EXERCISE DATA:
----------------------------------------
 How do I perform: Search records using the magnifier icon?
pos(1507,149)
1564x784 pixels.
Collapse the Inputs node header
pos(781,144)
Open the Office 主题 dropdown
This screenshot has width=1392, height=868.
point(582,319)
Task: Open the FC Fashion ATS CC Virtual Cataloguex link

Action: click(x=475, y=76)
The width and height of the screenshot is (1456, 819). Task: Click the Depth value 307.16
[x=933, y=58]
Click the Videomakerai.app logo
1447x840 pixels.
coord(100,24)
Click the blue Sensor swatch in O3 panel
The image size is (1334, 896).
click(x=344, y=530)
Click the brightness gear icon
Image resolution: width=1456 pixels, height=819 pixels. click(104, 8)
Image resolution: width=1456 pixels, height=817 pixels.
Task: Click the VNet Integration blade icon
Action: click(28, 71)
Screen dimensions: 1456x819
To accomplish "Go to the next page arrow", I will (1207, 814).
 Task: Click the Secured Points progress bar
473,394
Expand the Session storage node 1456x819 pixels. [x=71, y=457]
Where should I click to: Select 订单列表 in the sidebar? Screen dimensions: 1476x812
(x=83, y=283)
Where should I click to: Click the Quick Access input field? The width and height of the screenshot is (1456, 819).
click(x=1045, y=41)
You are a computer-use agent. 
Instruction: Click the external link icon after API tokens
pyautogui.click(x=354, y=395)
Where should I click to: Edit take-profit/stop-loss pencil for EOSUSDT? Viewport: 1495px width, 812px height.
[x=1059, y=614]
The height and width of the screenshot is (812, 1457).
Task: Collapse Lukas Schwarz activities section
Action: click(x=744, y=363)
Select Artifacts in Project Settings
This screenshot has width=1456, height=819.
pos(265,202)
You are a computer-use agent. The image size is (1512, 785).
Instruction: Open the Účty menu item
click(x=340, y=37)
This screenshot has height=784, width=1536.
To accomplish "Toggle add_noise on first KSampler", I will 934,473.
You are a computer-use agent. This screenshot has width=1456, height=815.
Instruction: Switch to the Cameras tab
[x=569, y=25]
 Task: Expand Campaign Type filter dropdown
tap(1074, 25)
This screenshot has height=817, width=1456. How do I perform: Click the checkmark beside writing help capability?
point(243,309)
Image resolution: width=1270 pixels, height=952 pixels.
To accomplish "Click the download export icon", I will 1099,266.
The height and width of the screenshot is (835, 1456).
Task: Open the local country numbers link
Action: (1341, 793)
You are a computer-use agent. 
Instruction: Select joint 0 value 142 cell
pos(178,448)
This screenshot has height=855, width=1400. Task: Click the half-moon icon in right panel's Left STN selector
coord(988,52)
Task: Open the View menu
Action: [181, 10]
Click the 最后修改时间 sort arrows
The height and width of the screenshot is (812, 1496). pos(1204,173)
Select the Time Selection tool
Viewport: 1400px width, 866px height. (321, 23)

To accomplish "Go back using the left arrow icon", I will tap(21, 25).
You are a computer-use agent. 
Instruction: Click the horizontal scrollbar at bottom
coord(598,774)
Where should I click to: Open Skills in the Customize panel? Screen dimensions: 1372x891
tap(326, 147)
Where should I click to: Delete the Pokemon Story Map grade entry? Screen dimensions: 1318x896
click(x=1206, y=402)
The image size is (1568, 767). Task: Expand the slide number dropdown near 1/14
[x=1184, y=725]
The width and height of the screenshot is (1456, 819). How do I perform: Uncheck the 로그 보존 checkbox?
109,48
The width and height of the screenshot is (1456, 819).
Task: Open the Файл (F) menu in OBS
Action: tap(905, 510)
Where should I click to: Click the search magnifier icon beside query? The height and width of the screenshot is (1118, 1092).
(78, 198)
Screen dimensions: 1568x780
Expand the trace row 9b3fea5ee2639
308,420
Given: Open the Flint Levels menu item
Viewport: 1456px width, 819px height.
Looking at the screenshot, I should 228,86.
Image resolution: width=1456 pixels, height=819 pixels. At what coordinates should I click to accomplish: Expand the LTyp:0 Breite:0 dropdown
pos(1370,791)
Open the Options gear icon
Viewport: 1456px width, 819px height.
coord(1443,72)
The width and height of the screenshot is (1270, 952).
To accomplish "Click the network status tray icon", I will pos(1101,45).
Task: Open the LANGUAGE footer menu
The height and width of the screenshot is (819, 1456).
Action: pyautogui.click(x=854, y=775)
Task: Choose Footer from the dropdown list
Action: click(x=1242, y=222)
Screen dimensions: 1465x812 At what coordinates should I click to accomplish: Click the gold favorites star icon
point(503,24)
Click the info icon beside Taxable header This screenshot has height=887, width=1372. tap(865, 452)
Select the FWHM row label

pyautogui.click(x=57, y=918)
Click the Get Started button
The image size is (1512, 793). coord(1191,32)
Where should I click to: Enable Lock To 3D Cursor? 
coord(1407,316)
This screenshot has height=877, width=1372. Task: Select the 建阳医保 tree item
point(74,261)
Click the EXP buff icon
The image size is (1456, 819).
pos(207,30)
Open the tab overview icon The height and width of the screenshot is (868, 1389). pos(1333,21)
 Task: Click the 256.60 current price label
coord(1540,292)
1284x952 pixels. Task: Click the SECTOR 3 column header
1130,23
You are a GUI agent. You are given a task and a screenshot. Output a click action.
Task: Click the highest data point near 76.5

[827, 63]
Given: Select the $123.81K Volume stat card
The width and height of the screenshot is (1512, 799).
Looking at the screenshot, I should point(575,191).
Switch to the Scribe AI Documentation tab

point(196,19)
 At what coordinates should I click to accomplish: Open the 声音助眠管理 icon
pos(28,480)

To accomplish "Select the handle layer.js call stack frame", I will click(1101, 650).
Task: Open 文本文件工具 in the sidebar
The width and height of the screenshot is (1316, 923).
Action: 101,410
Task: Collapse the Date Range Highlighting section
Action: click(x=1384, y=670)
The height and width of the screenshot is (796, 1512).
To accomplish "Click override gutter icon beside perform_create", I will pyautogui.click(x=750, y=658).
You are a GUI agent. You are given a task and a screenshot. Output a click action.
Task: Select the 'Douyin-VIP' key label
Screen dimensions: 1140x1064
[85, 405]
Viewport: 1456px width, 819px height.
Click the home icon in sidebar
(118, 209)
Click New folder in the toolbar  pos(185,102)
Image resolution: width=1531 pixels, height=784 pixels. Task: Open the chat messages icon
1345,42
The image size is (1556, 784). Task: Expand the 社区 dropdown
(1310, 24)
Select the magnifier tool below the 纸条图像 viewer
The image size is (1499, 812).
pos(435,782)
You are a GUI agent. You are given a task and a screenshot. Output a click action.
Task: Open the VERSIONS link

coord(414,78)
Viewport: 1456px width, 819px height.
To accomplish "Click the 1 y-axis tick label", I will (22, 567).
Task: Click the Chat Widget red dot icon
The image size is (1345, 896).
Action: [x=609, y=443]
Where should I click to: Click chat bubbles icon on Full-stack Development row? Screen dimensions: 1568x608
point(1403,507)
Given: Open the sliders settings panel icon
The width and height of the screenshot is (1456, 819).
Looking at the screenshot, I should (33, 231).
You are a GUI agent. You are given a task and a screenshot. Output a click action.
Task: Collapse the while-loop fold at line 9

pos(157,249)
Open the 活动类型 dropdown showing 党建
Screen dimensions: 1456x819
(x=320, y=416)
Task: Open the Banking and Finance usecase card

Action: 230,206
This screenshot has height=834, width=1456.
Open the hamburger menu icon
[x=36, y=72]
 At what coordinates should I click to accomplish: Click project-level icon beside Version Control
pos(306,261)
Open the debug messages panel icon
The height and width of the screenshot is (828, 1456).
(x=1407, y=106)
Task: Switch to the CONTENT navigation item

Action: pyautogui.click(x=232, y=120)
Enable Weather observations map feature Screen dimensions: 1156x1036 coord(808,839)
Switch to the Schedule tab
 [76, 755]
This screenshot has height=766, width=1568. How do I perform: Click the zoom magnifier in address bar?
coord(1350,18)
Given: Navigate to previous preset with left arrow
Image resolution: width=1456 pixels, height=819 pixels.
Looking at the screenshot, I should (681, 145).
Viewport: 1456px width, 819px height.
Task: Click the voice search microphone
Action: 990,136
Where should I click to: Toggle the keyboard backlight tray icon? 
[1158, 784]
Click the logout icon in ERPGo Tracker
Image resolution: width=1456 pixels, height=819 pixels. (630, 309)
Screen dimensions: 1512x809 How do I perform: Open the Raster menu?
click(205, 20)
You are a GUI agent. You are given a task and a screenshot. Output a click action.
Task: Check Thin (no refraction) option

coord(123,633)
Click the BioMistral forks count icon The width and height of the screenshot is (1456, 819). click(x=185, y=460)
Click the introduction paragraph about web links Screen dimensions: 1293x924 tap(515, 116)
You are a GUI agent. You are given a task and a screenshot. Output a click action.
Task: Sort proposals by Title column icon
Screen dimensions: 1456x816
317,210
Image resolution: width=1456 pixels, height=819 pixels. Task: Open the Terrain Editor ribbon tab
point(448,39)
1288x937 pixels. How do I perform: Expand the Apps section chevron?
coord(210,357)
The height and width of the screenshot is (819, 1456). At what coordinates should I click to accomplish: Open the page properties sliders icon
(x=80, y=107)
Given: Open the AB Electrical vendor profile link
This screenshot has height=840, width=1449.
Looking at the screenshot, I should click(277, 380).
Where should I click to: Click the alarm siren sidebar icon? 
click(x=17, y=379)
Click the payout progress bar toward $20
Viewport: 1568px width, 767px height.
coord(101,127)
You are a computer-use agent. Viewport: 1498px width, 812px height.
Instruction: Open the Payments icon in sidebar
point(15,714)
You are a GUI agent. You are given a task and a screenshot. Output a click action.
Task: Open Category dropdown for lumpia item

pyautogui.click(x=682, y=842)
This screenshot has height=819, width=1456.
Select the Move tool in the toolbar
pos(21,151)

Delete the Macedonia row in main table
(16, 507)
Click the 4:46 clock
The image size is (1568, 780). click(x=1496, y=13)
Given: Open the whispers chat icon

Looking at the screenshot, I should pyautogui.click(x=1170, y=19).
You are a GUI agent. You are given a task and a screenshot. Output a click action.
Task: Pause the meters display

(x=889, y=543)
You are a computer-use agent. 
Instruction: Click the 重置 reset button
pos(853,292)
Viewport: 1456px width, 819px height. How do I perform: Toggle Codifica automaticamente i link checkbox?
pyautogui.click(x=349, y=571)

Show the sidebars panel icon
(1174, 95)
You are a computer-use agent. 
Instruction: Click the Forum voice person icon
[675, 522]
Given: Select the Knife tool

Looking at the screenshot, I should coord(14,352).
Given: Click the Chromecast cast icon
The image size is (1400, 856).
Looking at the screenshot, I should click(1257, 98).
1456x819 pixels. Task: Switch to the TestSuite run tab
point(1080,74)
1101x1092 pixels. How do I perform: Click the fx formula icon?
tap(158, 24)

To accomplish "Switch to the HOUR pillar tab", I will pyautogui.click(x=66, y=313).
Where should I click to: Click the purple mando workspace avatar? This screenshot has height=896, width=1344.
----------------------------------------
Please copy only the lines from the one with "Given: Select the Knife tool" through the final line of the records above, both ends included.

RESULT OF THIS EXERCISE:
Given: Select the Knife tool

Looking at the screenshot, I should coord(14,352).
Given: Click the Chromecast cast icon
The image size is (1400, 856).
Looking at the screenshot, I should click(1257, 98).
1456x819 pixels. Task: Switch to the TestSuite run tab
point(1080,74)
1101x1092 pixels. How do I perform: Click the fx formula icon?
tap(158, 24)

To accomplish "Switch to the HOUR pillar tab", I will pyautogui.click(x=66, y=313).
Where should I click to: Click the purple mando workspace avatar? This screenshot has height=896, width=1344.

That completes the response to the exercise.